Hongjoong ~
Yine sabah yine sabah... Sabahları sevmeyen tek kişi ben olamazdım. Uyanmak eylemi diye bir şey olmasa ne güzel olurdu. Hayır olmazdı! Dünyanın en güzel eylemini yapamazdım. Seonghwa'yı izlemek.
Bazen en olmadık şeylerde bile o var. Aklımın bir köşesinde gizlenmiş, başka bir şey düşündüğümde bir anda ortaya çıkıyor. Onsuz asla olmuyor.
Evet sabah sabah onu düşünme seansım bitmişti. Kalkıp hazırlandım. Kahvaltı yapmak istemiyordum. Bu yüzden hızlı bir şekilde evden kaçmam gerekiyordu. Yoksa Jaebeom hyung beni yakalar ve zorla oturdu kahvaltı masasına. Ona okulda yiyeceğimi söylesemde yemeyeceğimi bildiği için izin vermiyordu.
Yavaş adımlarla odadan çantam sırtımda çıktım. Ayakkabımı giymiştim. Tamam çıkabilirdim. Dış kapının kulbunu yavaşça çevirdim ve çıktım. Tam kapıyı kapatıyordum ki...
"Kim Hongjoong Buraya Gel!"
Kapıyı bırakıp hemen bahçeden çıktım. Bir yandan koşuyor bir yandan elimdeki telefonumla Wooyoung'a onu köşe başında beklediğimi mesaj atıyordum. Wooyoung'dan gelen geliyorum mesajıyla yerimde durup sakin adımlarla köşe başına yürüdüm.
Bizim eve baktığımda Woo bana yaklaşmak üzereydi. Elinde bir poşet vardı.

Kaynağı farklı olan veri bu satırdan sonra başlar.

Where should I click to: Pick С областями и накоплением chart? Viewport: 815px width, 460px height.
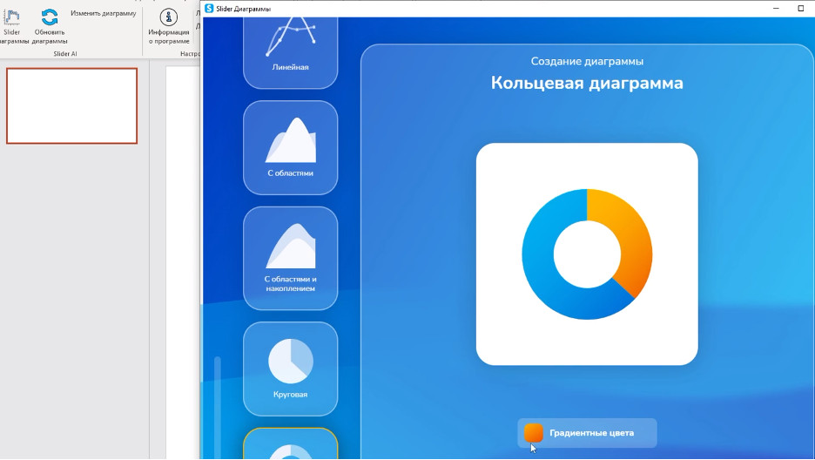point(290,258)
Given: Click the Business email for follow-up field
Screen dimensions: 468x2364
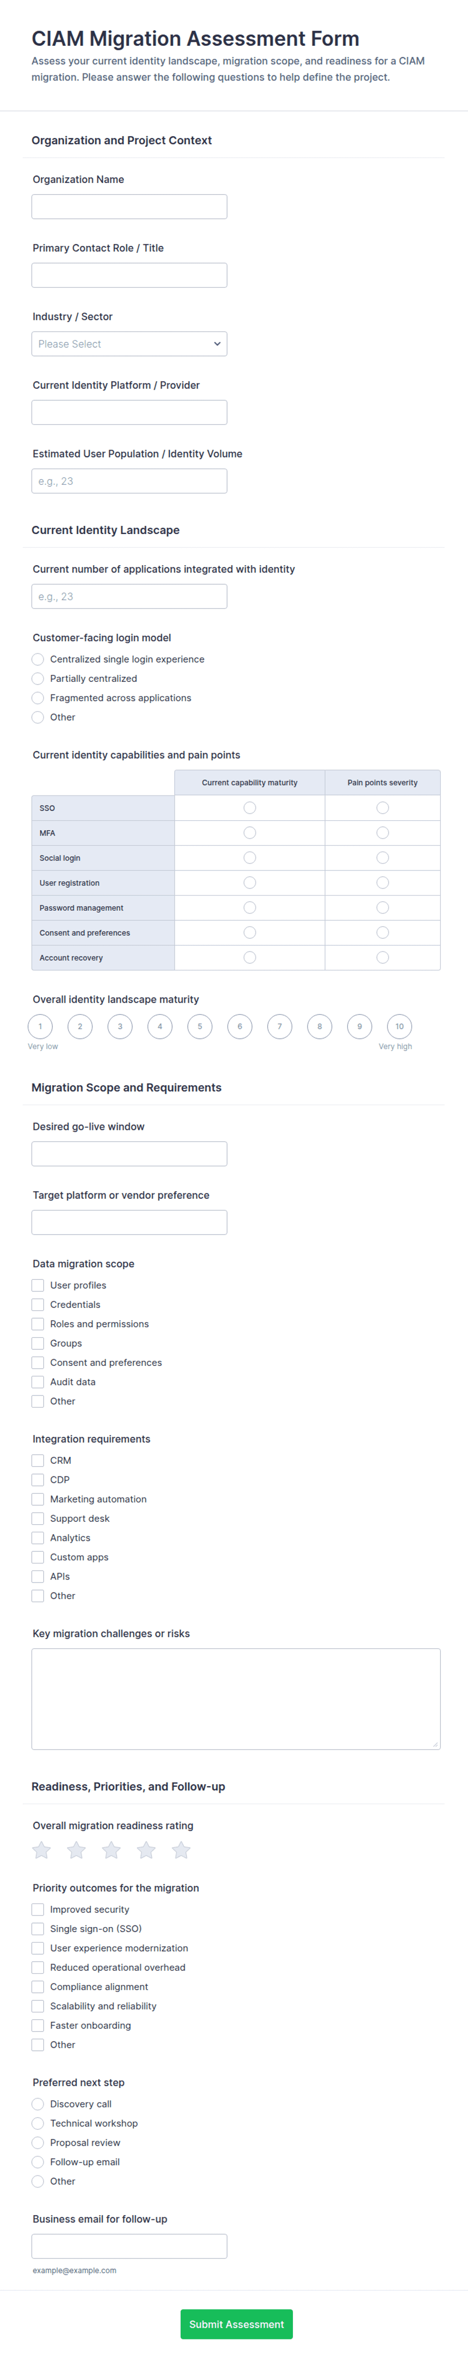Looking at the screenshot, I should (129, 2246).
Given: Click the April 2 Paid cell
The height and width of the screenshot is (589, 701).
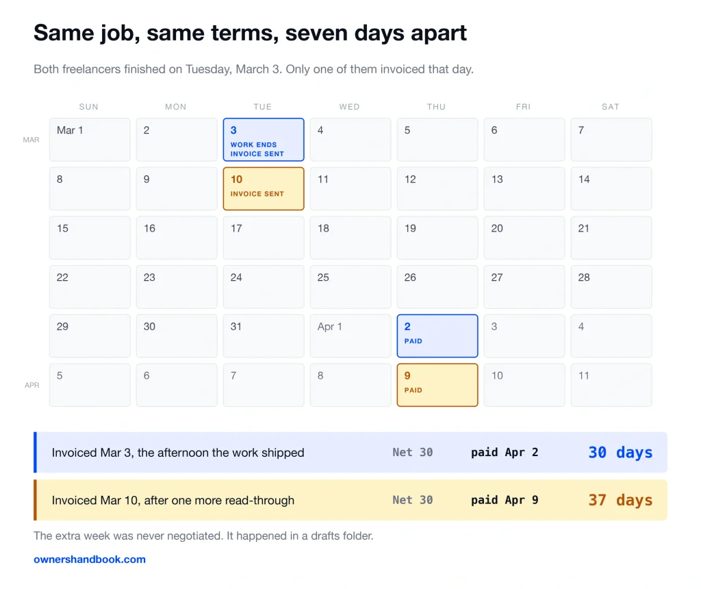Looking at the screenshot, I should point(437,336).
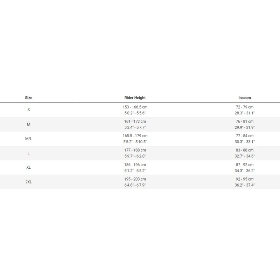The image size is (280, 280).
Task: Click inseam value 72 - 79 cm
Action: tap(244, 107)
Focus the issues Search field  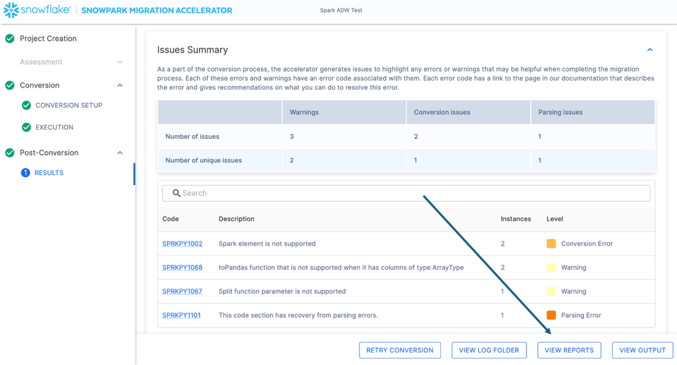click(x=409, y=193)
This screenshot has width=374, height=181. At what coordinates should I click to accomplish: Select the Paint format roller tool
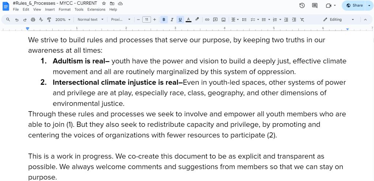click(49, 20)
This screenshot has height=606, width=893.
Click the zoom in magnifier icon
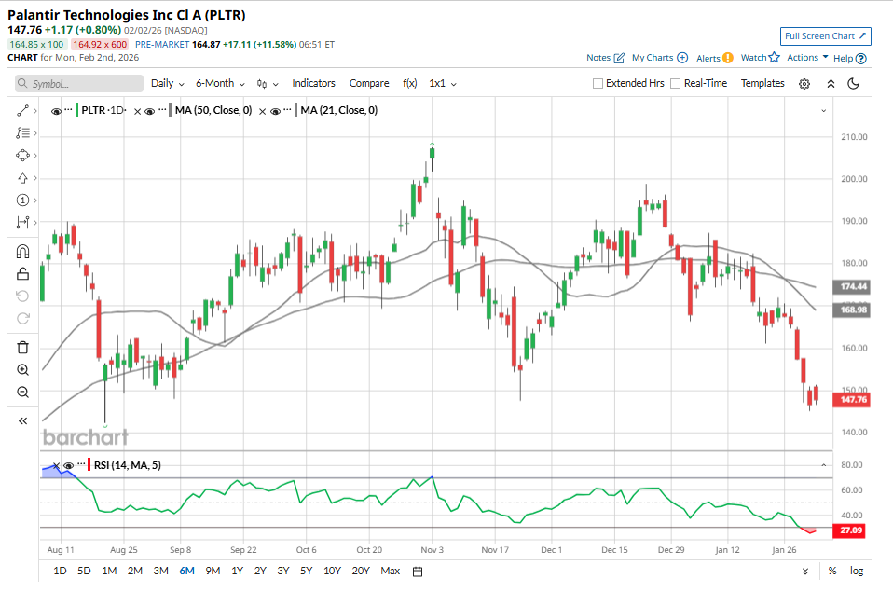pyautogui.click(x=23, y=369)
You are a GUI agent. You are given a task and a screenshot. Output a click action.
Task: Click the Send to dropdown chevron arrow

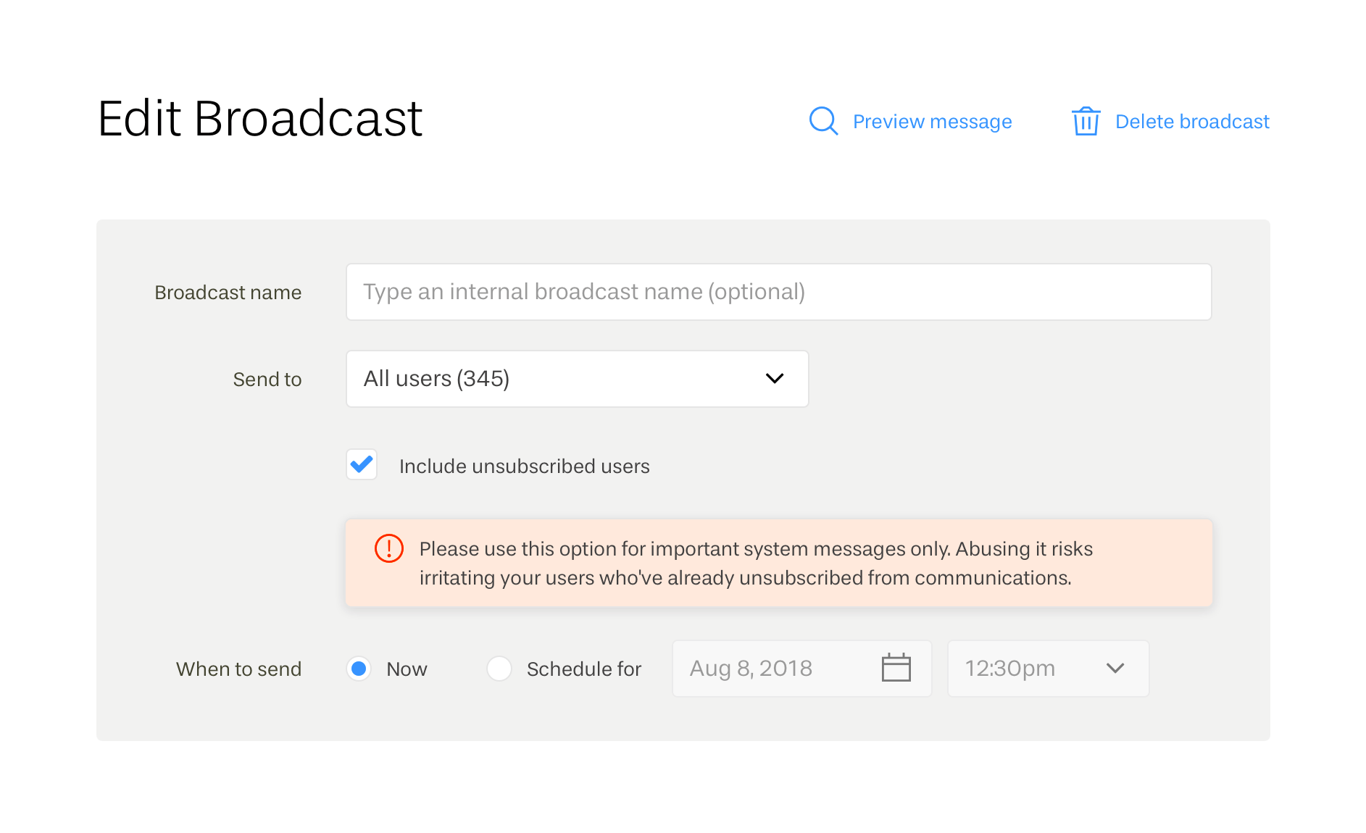[x=775, y=379]
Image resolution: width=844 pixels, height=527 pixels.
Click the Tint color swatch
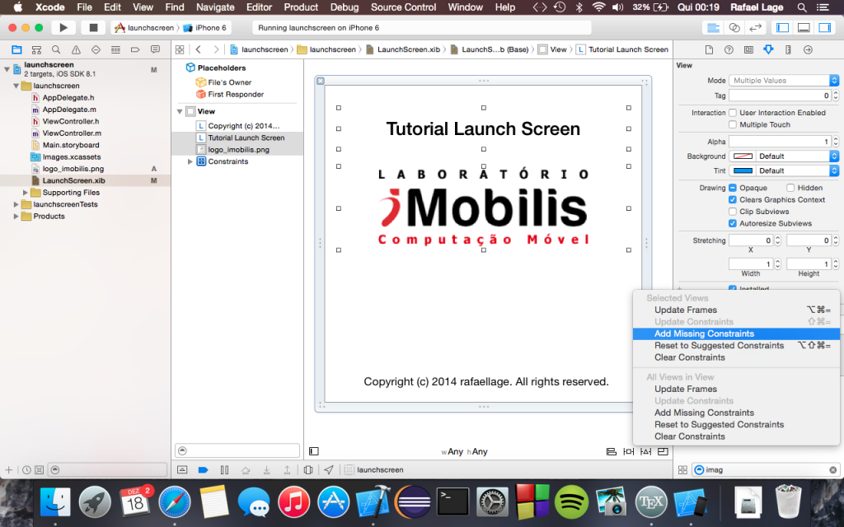click(x=743, y=170)
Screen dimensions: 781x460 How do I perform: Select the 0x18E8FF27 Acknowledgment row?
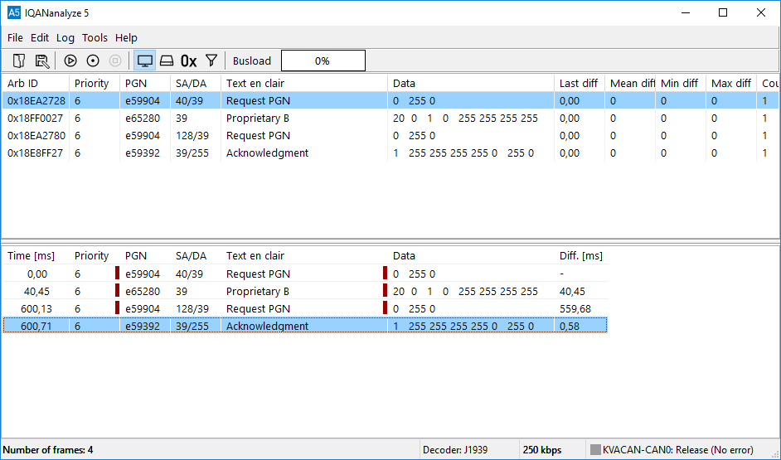36,153
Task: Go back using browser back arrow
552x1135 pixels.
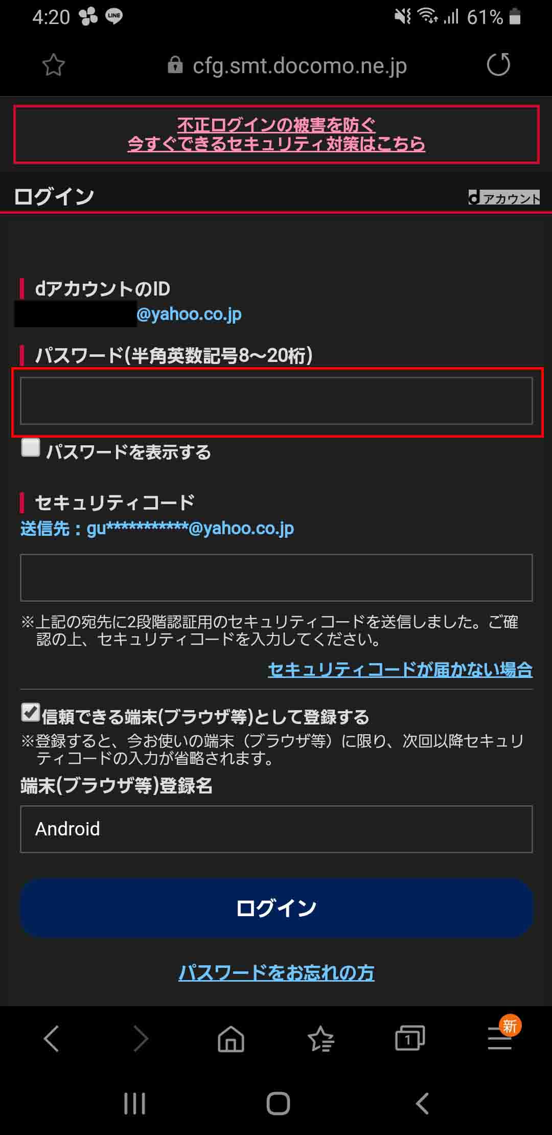Action: coord(52,1038)
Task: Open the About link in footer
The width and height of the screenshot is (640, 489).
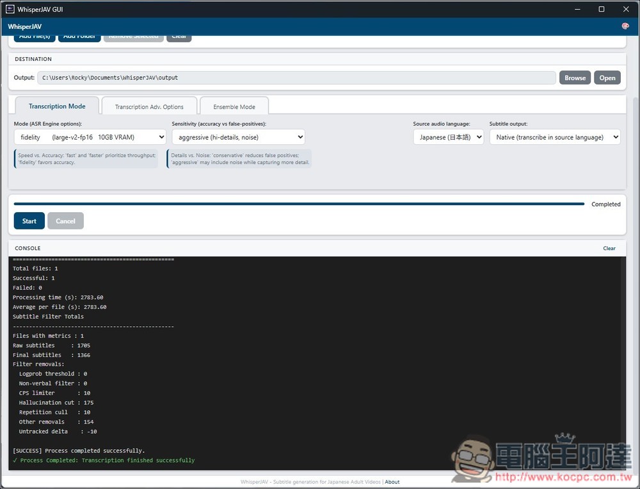Action: point(392,482)
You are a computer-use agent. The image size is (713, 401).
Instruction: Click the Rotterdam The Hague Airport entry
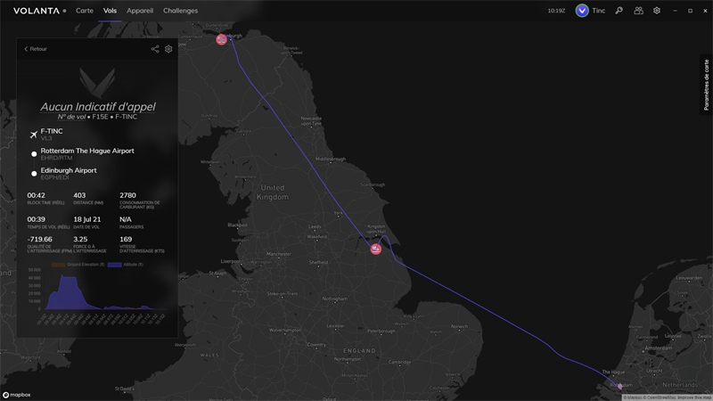[87, 153]
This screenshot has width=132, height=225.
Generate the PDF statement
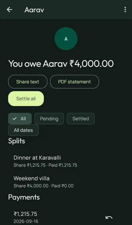click(x=74, y=82)
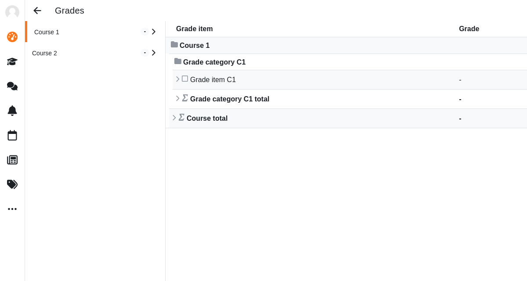Expand Grade category C1 total row
Viewport: 527px width, 281px height.
point(177,98)
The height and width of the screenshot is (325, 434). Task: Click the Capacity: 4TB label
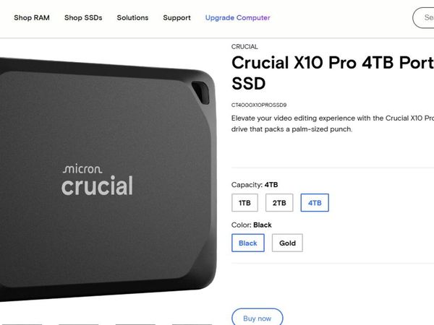coord(255,185)

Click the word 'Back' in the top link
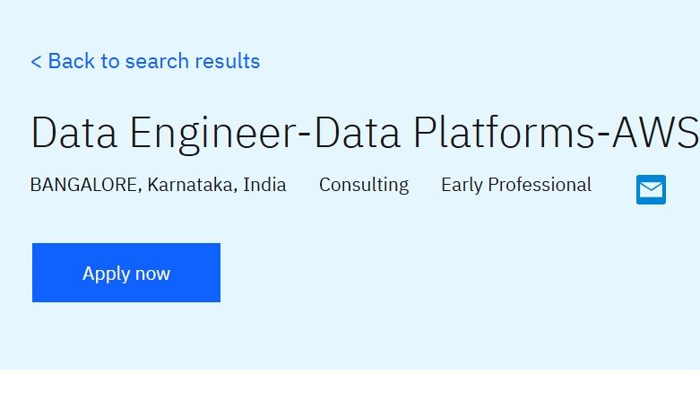point(72,61)

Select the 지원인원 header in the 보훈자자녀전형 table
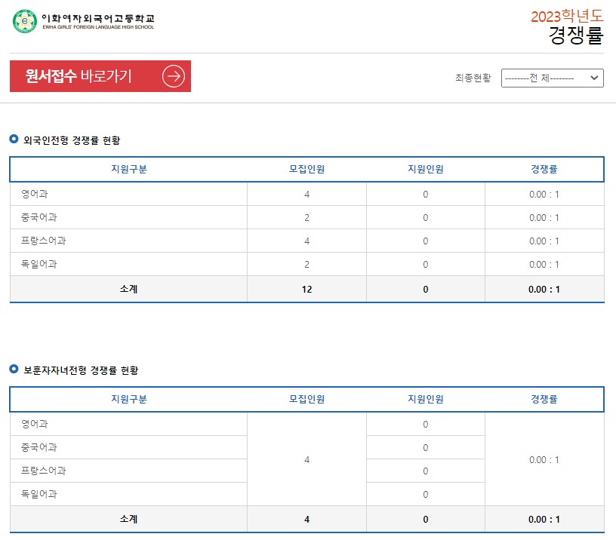[x=426, y=399]
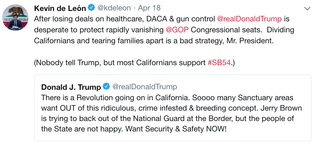The image size is (316, 144).
Task: Follow the @GOP mention link
Action: 177,30
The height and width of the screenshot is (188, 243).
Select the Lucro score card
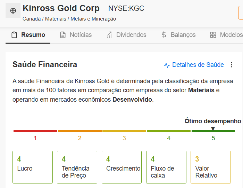click(x=33, y=167)
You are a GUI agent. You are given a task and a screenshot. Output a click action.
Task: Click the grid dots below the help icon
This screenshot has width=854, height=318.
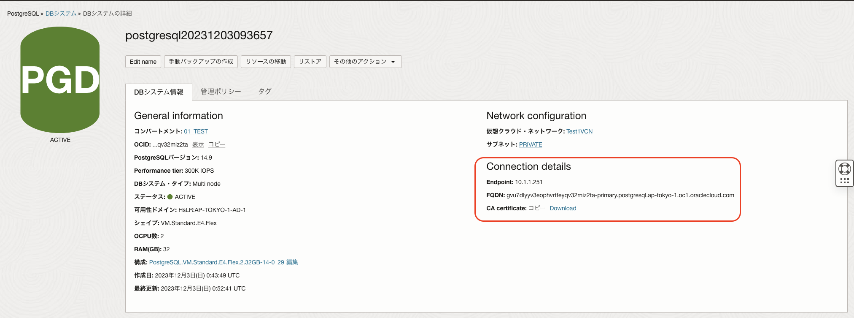844,181
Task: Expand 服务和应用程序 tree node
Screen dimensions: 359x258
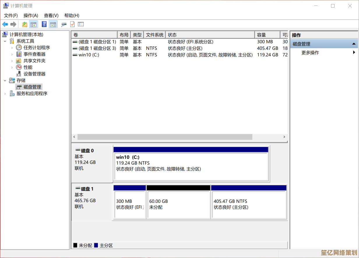Action: pyautogui.click(x=5, y=94)
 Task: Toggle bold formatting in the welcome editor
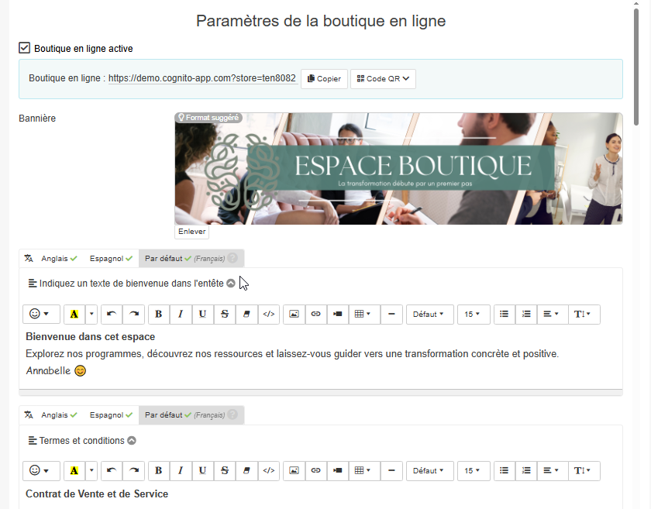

"Hongjoong senden nefret ediyorum. Senin yüzünden olan bana oluyor. Sabahın bu saatinde okulda ne bok yemeği düşünüyorsun acaba canım arkadaşım."
"Sana uyan diyen yoktu?"
"Gerçekten mi? Jaebeom hyungun bağırışı ile uyanmayan tavuk kalmadı. Tamam hadi onunla uyanmadım ki bu imkansız telefonuma mesaj attın. Sabahları bildirim sesimi fullediğimi biliyorsun."
"Neden full yapıyorsun acaba Wooyoung? Sonuçta bu benim değil senin suçun. Fullemeseydin."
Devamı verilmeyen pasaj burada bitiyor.